What to know before outdoor burning this fall

Make sure you know what you're doing before burning any piles. Photo: Carrie McCausland/DNR
Make sure you know what you’re doing before burning any debris piles. Photo: Carrie McCausland/DNR

Fall and winter can bring rough weather conditions that wreak havoc with roadways, homes, businesses, and utilities. Storms can quickly tear limbs from trees.

When you need to clear away yard and tree debris after a storm, however, think about options other than outdoor burning. Outdoor burning is a leading cause of wildfire ignitions, smoke and certain pollutants. This smoke can be unhealthy, because the small particles in smoke are so tiny they easily get into your lungs. People most at risk are children, patients with respiratory illnesses, and adults more than 65 years old.

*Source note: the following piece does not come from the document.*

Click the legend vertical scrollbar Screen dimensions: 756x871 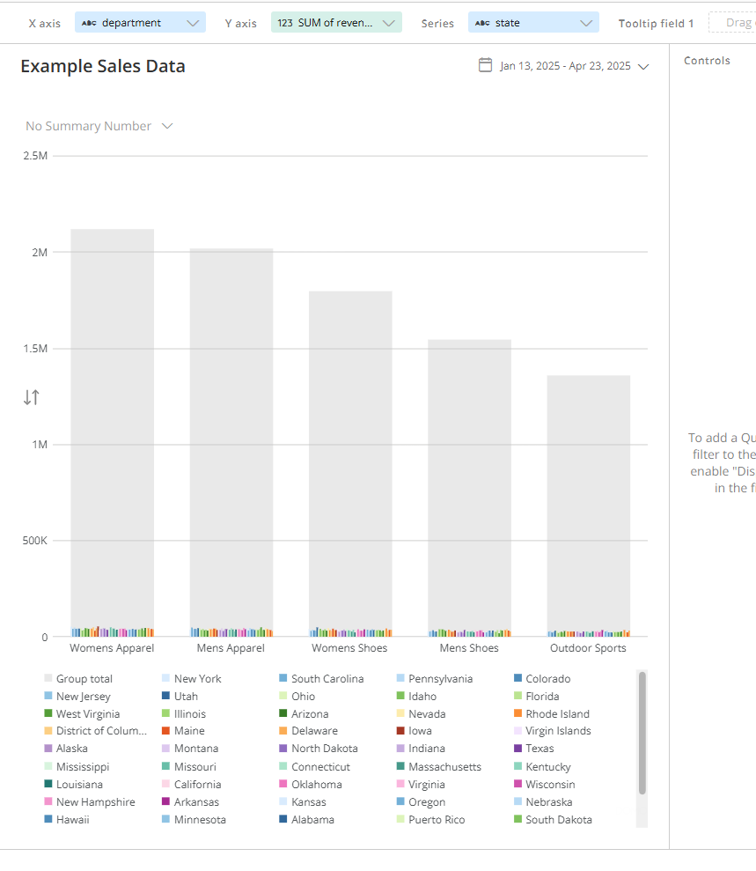point(642,733)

Visit the Department of Ecology’s air quality website to find your local clean air agency for burn ban information.

If you must burn, know the rules, and choose the right weather for burning. Generally, cloudy days are favorable. The air on cloudy days tends to be unstable and generates enough wind to disperse smoke.

After you’ve stacked your pile of debris, cover it at least partially to keep the interior dry. Piles are easier to burn when drier, plus they generate a lot less smoke.

You can use just about anything, such as plastic, old tarps, lumber wraps, or cardboard. Just be sure to remove the cover before igniting your pile, as you may be fined for burning prohibited materials. Besides, the cover can be reused the next time you plan to burn.

If you have a burn barrel, don’t use it. In fact, just get rid of it – burn barrels are illegal in Washington state and have been for quite some time.